───── Provided records
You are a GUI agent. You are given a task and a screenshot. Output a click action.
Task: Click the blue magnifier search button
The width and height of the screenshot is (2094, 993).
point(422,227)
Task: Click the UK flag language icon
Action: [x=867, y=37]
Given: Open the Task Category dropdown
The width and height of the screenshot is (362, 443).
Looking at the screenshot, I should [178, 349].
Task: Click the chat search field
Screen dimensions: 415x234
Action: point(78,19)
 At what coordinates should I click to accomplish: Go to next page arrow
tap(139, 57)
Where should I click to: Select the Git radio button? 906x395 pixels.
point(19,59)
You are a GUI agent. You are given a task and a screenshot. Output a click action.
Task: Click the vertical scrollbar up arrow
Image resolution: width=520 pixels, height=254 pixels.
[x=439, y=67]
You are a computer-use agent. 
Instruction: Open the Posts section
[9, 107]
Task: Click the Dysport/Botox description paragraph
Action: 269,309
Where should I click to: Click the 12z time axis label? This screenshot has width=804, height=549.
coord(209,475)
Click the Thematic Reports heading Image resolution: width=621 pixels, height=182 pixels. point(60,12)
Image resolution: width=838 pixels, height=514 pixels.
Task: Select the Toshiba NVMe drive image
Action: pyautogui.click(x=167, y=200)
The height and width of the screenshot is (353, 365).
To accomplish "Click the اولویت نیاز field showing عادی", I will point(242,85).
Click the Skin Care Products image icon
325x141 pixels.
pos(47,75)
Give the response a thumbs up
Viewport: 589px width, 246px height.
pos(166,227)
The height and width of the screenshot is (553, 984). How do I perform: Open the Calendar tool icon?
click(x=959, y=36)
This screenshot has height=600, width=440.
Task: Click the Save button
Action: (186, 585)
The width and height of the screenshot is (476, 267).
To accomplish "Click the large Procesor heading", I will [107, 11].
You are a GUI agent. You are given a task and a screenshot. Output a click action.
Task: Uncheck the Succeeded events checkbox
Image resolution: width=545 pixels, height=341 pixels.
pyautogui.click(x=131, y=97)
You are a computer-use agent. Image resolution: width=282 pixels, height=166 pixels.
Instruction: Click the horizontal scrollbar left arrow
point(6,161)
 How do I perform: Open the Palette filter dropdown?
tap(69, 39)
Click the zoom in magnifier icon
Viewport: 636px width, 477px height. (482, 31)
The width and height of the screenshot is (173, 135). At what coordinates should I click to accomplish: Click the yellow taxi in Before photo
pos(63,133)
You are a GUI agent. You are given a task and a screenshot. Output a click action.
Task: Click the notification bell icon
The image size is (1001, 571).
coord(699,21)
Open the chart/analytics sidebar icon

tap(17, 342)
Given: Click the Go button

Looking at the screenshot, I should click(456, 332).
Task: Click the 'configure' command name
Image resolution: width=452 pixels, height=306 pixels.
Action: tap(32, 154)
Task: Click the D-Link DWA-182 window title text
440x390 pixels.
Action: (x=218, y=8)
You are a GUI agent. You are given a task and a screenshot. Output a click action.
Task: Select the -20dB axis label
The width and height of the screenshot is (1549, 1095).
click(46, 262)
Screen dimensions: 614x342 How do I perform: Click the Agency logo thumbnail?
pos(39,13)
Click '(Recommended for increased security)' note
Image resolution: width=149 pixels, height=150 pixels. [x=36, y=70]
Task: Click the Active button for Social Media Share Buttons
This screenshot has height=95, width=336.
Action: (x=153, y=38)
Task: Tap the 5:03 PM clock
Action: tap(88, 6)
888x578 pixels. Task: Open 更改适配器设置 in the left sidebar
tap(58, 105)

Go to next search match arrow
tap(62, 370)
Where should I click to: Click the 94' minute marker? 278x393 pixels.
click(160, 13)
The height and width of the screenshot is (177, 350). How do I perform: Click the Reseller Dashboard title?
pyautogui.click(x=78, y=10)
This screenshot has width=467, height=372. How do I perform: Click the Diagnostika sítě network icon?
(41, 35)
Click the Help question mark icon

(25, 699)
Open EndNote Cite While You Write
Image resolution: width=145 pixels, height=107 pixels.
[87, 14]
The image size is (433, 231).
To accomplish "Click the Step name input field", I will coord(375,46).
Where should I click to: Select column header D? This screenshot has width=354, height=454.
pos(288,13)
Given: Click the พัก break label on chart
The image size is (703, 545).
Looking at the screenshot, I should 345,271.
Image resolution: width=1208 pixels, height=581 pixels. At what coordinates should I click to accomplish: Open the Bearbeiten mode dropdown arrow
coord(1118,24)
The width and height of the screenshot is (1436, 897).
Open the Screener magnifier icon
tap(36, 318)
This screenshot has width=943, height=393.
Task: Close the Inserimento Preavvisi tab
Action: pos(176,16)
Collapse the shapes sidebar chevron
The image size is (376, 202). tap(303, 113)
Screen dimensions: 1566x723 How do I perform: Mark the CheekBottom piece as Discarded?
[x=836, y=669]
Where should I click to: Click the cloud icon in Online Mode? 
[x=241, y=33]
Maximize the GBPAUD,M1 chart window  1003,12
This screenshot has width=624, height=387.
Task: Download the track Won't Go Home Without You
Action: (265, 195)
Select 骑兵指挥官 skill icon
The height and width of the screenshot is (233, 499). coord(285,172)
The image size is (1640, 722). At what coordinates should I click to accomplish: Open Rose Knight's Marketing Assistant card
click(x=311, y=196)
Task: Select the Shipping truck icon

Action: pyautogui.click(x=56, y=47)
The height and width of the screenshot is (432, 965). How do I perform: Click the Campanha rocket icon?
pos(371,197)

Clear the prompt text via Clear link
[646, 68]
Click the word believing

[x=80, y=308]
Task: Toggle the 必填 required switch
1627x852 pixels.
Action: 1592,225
──────────
What is expected: Repeat every record above precisely.

Completed task:
You are a GUI agent. You are given a task and a screenshot. Output a click action.
Task: Click the blue magnifier search button
The width and height of the screenshot is (2094, 993).
point(422,227)
Task: Click the UK flag language icon
Action: [x=867, y=37]
Given: Open the Task Category dropdown
The width and height of the screenshot is (362, 443).
Looking at the screenshot, I should [178, 349].
Task: Click the chat search field
Screen dimensions: 415x234
Action: point(78,19)
 At what coordinates should I click to accomplish: Go to next page arrow
tap(139, 57)
Where should I click to: Select the Git radio button? 906x395 pixels.
point(19,59)
You are a GUI agent. You are given a task and a screenshot. Output a click action.
Task: Click the vertical scrollbar up arrow
Image resolution: width=520 pixels, height=254 pixels.
[x=439, y=67]
You are a computer-use agent. 
Instruction: Open the Posts section
[9, 107]
Task: Click the Dysport/Botox description paragraph
Action: 269,309
Where should I click to: Click the 12z time axis label? This screenshot has width=804, height=549.
coord(209,475)
Click the Thematic Reports heading Image resolution: width=621 pixels, height=182 pixels. point(60,12)
Image resolution: width=838 pixels, height=514 pixels.
Task: Select the Toshiba NVMe drive image
Action: pyautogui.click(x=167, y=200)
The height and width of the screenshot is (353, 365).
To accomplish "Click the اولویت نیاز field showing عادی", I will point(242,85).
Click the Skin Care Products image icon
325x141 pixels.
pos(47,75)
Give the response a thumbs up
Viewport: 589px width, 246px height.
pos(166,227)
The height and width of the screenshot is (553, 984). How do I perform: Open the Calendar tool icon?
click(x=959, y=36)
This screenshot has height=600, width=440.
Task: Click the Save button
Action: (186, 585)
The width and height of the screenshot is (476, 267).
To accomplish "Click the large Procesor heading", I will [107, 11].
You are a GUI agent. You are given a task and a screenshot. Output a click action.
Task: Uncheck the Succeeded events checkbox
Image resolution: width=545 pixels, height=341 pixels.
pyautogui.click(x=131, y=97)
You are a computer-use agent. Image resolution: width=282 pixels, height=166 pixels.
Instruction: Click the horizontal scrollbar left arrow
point(6,161)
 How do I perform: Open the Palette filter dropdown?
tap(69, 39)
Click the zoom in magnifier icon
Viewport: 636px width, 477px height. (482, 31)
The width and height of the screenshot is (173, 135). At what coordinates should I click to accomplish: Click the yellow taxi in Before photo
pos(63,133)
You are a GUI agent. You are given a task and a screenshot. Output a click action.
Task: Click the notification bell icon
The image size is (1001, 571).
coord(699,21)
Open the chart/analytics sidebar icon

tap(17, 342)
Given: Click the Go button

Looking at the screenshot, I should click(456, 332).
Task: Click the 'configure' command name
Image resolution: width=452 pixels, height=306 pixels.
Action: tap(32, 154)
Task: Click the D-Link DWA-182 window title text
440x390 pixels.
Action: (x=218, y=8)
You are a GUI agent. You are given a task and a screenshot. Output a click action.
Task: Select the -20dB axis label
The width and height of the screenshot is (1549, 1095).
click(46, 262)
Screen dimensions: 614x342 How do I perform: Click the Agency logo thumbnail?
pos(39,13)
Click '(Recommended for increased security)' note
Image resolution: width=149 pixels, height=150 pixels. [x=36, y=70]
Task: Click the Active button for Social Media Share Buttons
This screenshot has height=95, width=336.
Action: (x=153, y=38)
Task: Tap the 5:03 PM clock
Action: tap(88, 6)
888x578 pixels. Task: Open 更改适配器设置 in the left sidebar
tap(58, 105)

Go to next search match arrow
tap(62, 370)
Where should I click to: Click the 94' minute marker? 278x393 pixels.
click(160, 13)
The height and width of the screenshot is (177, 350). How do I perform: Click the Reseller Dashboard title?
pyautogui.click(x=78, y=10)
This screenshot has width=467, height=372. How do I perform: Click the Diagnostika sítě network icon?
(41, 35)
Click the Help question mark icon

(25, 699)
Open EndNote Cite While You Write
Image resolution: width=145 pixels, height=107 pixels.
[87, 14]
The image size is (433, 231).
To accomplish "Click the Step name input field", I will coord(375,46).
Where should I click to: Select column header D? This screenshot has width=354, height=454.
pos(288,13)
Given: Click the พัก break label on chart
The image size is (703, 545).
Looking at the screenshot, I should 345,271.
Image resolution: width=1208 pixels, height=581 pixels. At what coordinates should I click to accomplish: Open the Bearbeiten mode dropdown arrow
coord(1118,24)
The width and height of the screenshot is (1436, 897).
Open the Screener magnifier icon
tap(36, 318)
This screenshot has width=943, height=393.
Task: Close the Inserimento Preavvisi tab
Action: pos(176,16)
Collapse the shapes sidebar chevron
The image size is (376, 202). tap(303, 113)
Screen dimensions: 1566x723 How do I perform: Mark the CheekBottom piece as Discarded?
[x=836, y=669]
Where should I click to: Click the cloud icon in Online Mode? 
[x=241, y=33]
Maximize the GBPAUD,M1 chart window  1003,12
This screenshot has width=624, height=387.
Task: Download the track Won't Go Home Without You
Action: (265, 195)
Select 骑兵指挥官 skill icon
The height and width of the screenshot is (233, 499). coord(285,172)
The image size is (1640, 722). At what coordinates should I click to accomplish: Open Rose Knight's Marketing Assistant card
click(x=311, y=196)
Task: Select the Shipping truck icon

Action: pyautogui.click(x=56, y=47)
The height and width of the screenshot is (432, 965). How do I perform: Click the Campanha rocket icon?
pos(371,197)

Clear the prompt text via Clear link
[646, 68]
Click the word believing

[x=80, y=308]
Task: Toggle the 必填 required switch
1627x852 pixels.
Action: 1592,225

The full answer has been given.